┌─ DATA
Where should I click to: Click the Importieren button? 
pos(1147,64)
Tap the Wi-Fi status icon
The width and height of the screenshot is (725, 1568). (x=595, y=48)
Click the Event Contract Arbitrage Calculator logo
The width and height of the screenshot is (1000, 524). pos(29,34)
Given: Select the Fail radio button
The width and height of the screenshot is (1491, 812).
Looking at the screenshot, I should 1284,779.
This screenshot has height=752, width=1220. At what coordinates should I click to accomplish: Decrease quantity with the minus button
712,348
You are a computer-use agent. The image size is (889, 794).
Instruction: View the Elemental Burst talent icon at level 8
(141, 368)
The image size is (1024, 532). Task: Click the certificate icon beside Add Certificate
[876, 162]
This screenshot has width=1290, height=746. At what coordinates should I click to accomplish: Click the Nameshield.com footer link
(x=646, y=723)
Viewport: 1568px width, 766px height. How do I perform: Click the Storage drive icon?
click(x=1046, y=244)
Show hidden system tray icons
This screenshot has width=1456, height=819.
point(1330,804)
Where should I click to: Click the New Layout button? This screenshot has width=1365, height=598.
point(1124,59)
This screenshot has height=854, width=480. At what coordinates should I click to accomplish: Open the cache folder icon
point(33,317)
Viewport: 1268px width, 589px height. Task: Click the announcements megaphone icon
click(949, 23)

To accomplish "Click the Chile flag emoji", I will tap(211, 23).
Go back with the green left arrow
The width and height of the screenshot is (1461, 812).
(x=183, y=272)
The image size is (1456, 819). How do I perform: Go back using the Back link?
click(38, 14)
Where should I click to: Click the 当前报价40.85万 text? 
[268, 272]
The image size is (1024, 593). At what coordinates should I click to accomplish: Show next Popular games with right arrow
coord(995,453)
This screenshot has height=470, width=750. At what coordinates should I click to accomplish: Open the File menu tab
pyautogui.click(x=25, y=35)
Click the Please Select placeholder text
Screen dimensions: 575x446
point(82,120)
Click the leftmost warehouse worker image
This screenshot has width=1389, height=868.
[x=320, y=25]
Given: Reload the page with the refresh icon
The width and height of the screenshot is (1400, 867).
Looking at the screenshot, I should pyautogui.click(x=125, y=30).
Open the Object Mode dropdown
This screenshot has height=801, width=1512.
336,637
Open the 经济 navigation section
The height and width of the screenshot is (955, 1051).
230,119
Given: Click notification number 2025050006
└─
• YOUR GOAL: Rewrite all of the entries above, changing every "Where should I click to" to "Where do I click to" and leaving the rest as it is.

• RESPONSE:
Where do I click to: Click the Importieren button? 
pos(1147,64)
Tap the Wi-Fi status icon
The width and height of the screenshot is (725, 1568). (x=595, y=48)
Click the Event Contract Arbitrage Calculator logo
The width and height of the screenshot is (1000, 524). pos(29,34)
Given: Select the Fail radio button
The width and height of the screenshot is (1491, 812).
Looking at the screenshot, I should 1284,779.
This screenshot has height=752, width=1220. At what coordinates should I click to accomplish: Decrease quantity with the minus button
712,348
You are a computer-use agent. The image size is (889, 794).
Instruction: View the Elemental Burst talent icon at level 8
(141, 368)
The image size is (1024, 532). Task: Click the certificate icon beside Add Certificate
[876, 162]
This screenshot has width=1290, height=746. At what coordinates should I click to accomplish: Click the Nameshield.com footer link
(x=646, y=723)
Viewport: 1568px width, 766px height. How do I perform: Click the Storage drive icon?
click(x=1046, y=244)
Show hidden system tray icons
This screenshot has width=1456, height=819.
point(1330,804)
Where do I click to: Click the New Layout button? This screenshot has width=1365, height=598.
point(1124,59)
This screenshot has height=854, width=480. At what coordinates should I click to accomplish: Open the cache folder icon
point(33,317)
Viewport: 1268px width, 589px height. Task: Click the announcements megaphone icon
click(949, 23)

To accomplish "Click the Chile flag emoji", I will tap(211, 23).
Go back with the green left arrow
The width and height of the screenshot is (1461, 812).
(x=183, y=272)
The image size is (1456, 819). How do I perform: Go back using the Back link?
click(38, 14)
Where do I click to: Click the 当前报价40.85万 text? 
[268, 272]
The image size is (1024, 593). At what coordinates should I click to accomplish: Show next Popular games with right arrow
coord(995,453)
This screenshot has height=470, width=750. At what coordinates should I click to accomplish: Open the File menu tab
pyautogui.click(x=25, y=35)
Click the Please Select placeholder text
Screen dimensions: 575x446
point(82,120)
Click the leftmost warehouse worker image
This screenshot has width=1389, height=868.
[x=320, y=25]
Given: Reload the page with the refresh icon
The width and height of the screenshot is (1400, 867).
Looking at the screenshot, I should pyautogui.click(x=125, y=30).
Open the Object Mode dropdown
This screenshot has height=801, width=1512.
336,637
Open the 经济 navigation section
The height and width of the screenshot is (955, 1051).
230,119
Given: Click notification number 2025050006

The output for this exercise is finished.